WHAT YOU HAVE TO DO:
Please arrange everything in the listing from the line containing "You are a GUI" down to the line containing "coord(833,503)", both included, as a numbered list. Skip blank lines and leave out the pictures.

╭─ STORED ROWS

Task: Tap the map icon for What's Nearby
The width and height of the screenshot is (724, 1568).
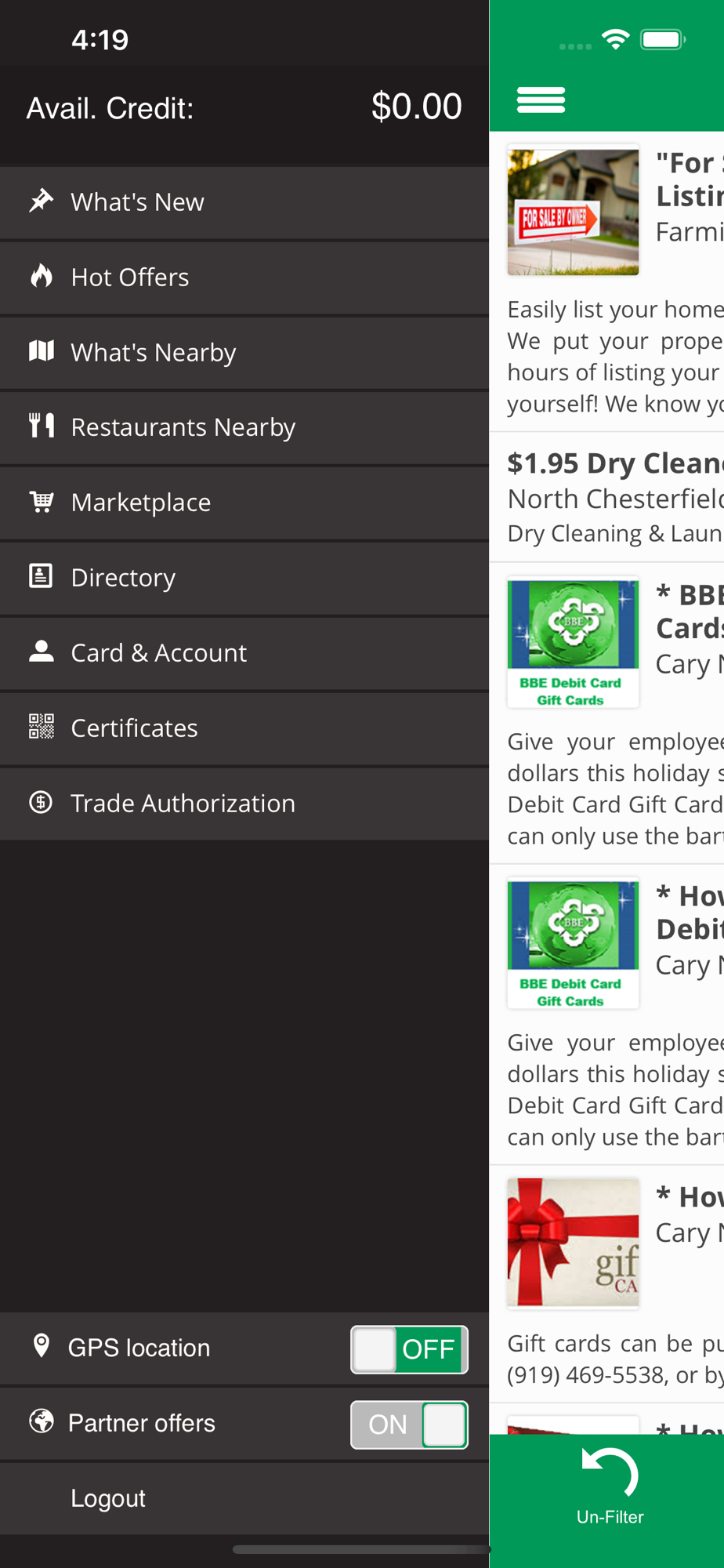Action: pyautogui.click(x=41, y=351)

╰─
╭─ STORED ROWS

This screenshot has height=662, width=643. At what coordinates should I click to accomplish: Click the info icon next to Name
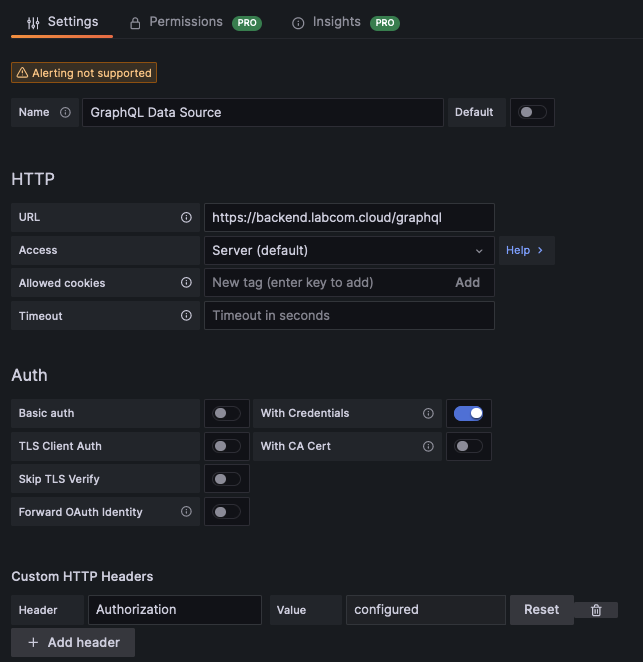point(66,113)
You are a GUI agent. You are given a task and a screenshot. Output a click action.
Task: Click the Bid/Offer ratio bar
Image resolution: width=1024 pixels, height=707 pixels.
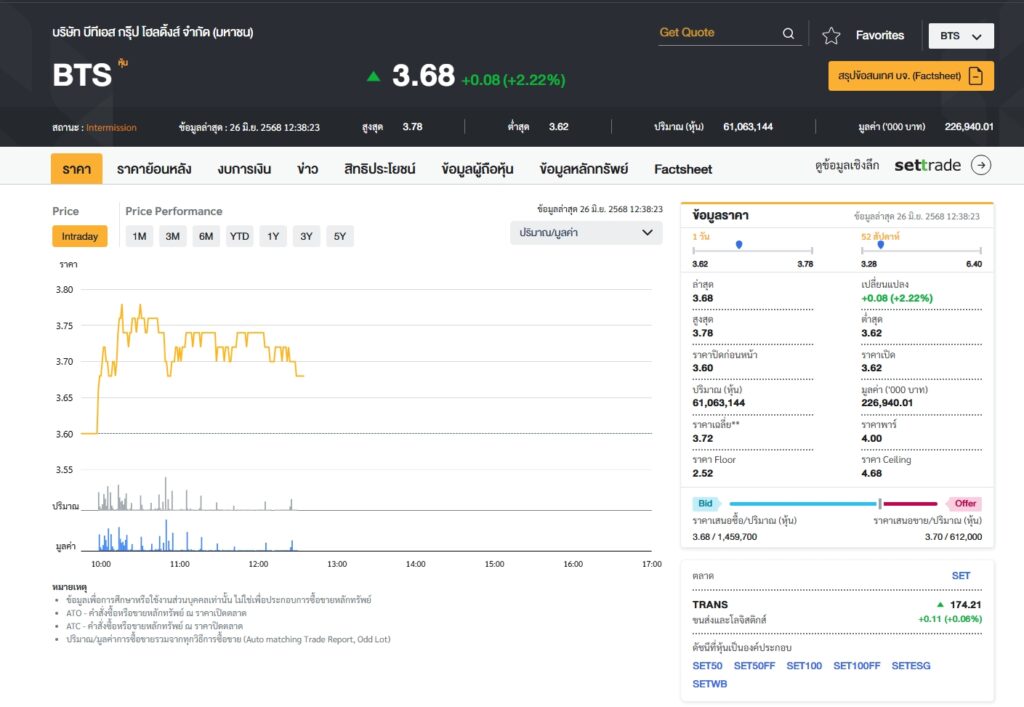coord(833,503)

╰─

RESULT OF THE EXERCISE:
1. You are a GUI agent. You are given a task and a screenshot. Output a click action.
2. Task: Click the Bid/Offer ratio bar
3. Image resolution: width=1024 pixels, height=707 pixels.
4. coord(833,503)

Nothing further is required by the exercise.